I bet that Ontario could do that for $2 billion per year, and then even develop a project that would allow state-sponsored gambling to be obsolete and unnecessary because that giant casino-turned-research project confirmed our worst fears, and outrage ensues because the actual social costs, the horror stories, indeed outweigh the overestimated economic benefits, and we forge a better way to raise $2 billion a year that could truly be called “net profit,” and then some.
But wait: governments can’t do that. They don’t do that. Consumer-directed taxation is bad public policy, we’re often told. The problem is that some seniors won’t pay an education tax if there is no one in their lives going to school any more. Nor would a twentysomething pay a tax directed at geriatric research.
However, governments pretend that gambling revenue is not a tax, but net profit. Even then, directing the profits from, say, Ontario hydroelectricity gains to particular programs is bad public policy. The difference is that the $128 billion that comes into government is nothing like the dirty money of OLG—an exceptional revenue generator, which deserves exceptional treatment. Plus, we’re talking about two per cent of provincial government revenue. Think of it as an experiment.
Besides, that’s exactly how lotteries were used in the first place, in Canada, and much of the world. Copying Munich’s 1972 GlücksSpirale (i.e., lottery, though literally “happy spiral”), the Olympic Lottery Canada was created in 1974 to finance the ’76 Olympics, then was continued as Loto-Canada to address the large debt left thereafter. A Criminal Code amendment was needed to legalize that lottery, the original idea being that lotteries were exceptional, and could finance special projects.
Eventually, of course, all provincial governments and territories became addicted to gaming revenue, so much so that since 1980 they make an annualized payment to the federal government to keep the feds out of lotteries. Loto-Canada was eating into provincial lottery revenue, so the provinces and territories bought themselves an oligopoly. Nevertheless, the original purpose of legalized gaming in Ontario, and the rest of Canada, was to finance the kind of special megaproject I’m proposing herein.
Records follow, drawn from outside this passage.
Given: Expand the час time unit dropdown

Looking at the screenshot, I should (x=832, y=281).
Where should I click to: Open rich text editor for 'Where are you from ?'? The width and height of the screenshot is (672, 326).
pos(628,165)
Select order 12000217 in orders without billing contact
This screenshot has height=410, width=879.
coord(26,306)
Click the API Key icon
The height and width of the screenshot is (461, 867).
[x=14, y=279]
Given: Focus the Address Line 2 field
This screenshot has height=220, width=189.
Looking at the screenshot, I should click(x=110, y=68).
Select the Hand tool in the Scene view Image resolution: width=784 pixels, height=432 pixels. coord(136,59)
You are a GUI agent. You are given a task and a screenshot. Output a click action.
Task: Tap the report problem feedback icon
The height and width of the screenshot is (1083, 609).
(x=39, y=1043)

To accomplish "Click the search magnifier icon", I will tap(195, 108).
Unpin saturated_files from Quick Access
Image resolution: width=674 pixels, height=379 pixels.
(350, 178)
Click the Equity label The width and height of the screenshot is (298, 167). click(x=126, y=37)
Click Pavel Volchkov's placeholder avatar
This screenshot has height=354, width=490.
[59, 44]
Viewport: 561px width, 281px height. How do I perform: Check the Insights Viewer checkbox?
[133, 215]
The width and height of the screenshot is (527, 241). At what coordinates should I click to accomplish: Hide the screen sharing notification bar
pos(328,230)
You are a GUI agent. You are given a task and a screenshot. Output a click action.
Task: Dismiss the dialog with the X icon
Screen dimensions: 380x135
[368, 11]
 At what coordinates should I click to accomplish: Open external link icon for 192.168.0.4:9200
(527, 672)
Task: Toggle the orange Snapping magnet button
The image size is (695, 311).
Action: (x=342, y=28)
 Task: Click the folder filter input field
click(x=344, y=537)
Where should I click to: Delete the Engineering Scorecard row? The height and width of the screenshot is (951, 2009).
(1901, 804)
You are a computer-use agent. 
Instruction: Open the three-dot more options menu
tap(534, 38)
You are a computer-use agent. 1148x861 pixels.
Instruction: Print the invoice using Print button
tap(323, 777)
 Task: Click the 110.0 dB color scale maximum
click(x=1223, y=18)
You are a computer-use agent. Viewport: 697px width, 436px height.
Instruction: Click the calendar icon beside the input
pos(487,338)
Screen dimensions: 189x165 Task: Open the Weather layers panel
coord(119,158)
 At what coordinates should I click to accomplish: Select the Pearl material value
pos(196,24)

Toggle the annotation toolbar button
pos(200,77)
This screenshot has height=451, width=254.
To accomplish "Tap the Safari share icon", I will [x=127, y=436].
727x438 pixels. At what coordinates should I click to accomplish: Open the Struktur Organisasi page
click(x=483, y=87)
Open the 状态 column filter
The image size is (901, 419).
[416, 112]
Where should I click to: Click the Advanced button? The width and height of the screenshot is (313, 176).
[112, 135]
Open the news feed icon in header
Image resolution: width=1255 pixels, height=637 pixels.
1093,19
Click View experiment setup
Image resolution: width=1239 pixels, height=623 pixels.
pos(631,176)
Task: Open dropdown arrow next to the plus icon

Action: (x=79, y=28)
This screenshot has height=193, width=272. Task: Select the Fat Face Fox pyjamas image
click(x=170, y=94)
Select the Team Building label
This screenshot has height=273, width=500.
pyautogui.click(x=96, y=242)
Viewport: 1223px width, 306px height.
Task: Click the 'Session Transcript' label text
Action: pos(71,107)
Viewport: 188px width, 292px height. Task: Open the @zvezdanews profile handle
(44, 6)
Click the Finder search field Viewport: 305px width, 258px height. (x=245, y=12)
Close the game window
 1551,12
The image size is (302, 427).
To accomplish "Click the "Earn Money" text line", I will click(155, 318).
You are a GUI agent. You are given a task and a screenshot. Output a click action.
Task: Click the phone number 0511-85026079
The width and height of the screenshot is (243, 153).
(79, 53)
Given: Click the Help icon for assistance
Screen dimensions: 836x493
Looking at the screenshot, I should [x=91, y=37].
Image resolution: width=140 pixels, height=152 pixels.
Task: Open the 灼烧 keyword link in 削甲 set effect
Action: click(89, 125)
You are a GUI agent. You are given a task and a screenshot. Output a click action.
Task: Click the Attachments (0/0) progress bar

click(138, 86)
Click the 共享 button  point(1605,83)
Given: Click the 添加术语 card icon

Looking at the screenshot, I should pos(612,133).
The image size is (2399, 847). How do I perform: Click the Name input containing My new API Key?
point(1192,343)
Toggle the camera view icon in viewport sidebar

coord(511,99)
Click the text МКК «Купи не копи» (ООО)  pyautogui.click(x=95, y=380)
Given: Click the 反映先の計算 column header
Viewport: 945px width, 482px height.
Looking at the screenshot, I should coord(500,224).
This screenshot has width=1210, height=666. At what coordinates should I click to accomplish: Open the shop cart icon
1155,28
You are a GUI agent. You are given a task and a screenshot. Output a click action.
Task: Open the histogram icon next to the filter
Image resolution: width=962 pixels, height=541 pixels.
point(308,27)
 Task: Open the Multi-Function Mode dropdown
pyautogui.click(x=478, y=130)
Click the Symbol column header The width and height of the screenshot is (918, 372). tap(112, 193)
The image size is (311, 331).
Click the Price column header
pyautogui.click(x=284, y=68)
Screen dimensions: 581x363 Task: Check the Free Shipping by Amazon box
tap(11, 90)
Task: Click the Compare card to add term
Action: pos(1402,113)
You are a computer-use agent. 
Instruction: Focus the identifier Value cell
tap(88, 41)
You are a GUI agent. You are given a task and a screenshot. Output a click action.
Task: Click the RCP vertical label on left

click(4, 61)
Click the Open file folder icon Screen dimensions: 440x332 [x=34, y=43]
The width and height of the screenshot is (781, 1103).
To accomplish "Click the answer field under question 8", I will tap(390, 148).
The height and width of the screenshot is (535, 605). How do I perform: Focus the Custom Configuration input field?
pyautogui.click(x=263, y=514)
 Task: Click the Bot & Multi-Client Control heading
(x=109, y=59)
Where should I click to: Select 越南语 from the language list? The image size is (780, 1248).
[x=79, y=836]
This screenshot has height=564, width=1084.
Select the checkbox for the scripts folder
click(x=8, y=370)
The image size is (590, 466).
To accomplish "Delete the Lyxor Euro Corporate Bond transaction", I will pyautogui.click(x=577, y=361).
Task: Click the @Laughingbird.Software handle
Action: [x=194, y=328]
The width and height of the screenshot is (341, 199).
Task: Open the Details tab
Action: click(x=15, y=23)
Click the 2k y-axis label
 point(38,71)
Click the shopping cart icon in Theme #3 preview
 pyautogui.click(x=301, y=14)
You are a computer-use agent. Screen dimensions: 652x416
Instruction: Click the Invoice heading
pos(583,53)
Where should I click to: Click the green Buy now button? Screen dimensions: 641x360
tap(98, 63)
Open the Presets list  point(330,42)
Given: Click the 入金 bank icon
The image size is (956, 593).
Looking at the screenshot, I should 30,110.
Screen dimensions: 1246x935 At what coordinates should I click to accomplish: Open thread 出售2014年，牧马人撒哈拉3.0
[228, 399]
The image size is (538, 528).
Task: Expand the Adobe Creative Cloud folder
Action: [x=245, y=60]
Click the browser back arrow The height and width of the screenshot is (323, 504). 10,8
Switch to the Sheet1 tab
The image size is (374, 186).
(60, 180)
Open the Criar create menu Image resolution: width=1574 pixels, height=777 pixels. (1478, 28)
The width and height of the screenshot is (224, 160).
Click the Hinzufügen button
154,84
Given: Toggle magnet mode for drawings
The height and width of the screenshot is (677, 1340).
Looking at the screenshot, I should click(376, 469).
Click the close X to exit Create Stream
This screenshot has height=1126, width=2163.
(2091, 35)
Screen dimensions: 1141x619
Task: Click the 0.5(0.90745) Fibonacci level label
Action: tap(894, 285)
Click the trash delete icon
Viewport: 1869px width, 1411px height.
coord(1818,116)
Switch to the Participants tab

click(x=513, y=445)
Moreover, OLG already directs a fraction of its revenue to a specific source: First Nations. In 2008, I negotiated an agreement with Ontario First Nations, on behalf of the government, to avoid the kind of rampant casino proliferation that dominates Native American economies in California, and several other states. The deal was that Ontario First Nations would partner with OLG, not compete with OLG, and they would abandon litigation claiming Aboriginal rights to gaming development (as exists in the U.S.), in exchange for a share of OLG revenue.
So OLG is already built to channel its revenue directly to particular Ontario sources, and it is subject to the kind of accountability the public deserves. Now, take that model, and use the dollars to fund this new open-sourced Ontario megaproject. A project for the ages, one that tries to eclipse in its public benefit and societal ambition, the shabby piece of public policy that is OLG “modernization.”
Now, that would be something. It would be something that neither embraces gaming’s inexorable expansion, nor denies the conventional wisdom that “gambling is inevitable,” as concluded by the U.S. Commission on the Review of the National Policy Toward Gambling in 1976. Or, as Mayor Rob Ford puts it, of a Toronto casino: “I don’t know how you can say no.”
Michael Bryant is a former Ontario Attorney-General, Minister of Economic Development, and Minister of Aboriginal Affairs, and was a Toronto MPP (1999-2009). A Harvard-trained lawyer, Bryant currently teaches at the University of Toronto, and is an aboriginal affairs consultant at Ishkonigan. He is the author of 28 Seconds: A True Story of Addiction, Tragedy and Hope (Penguin, 2012).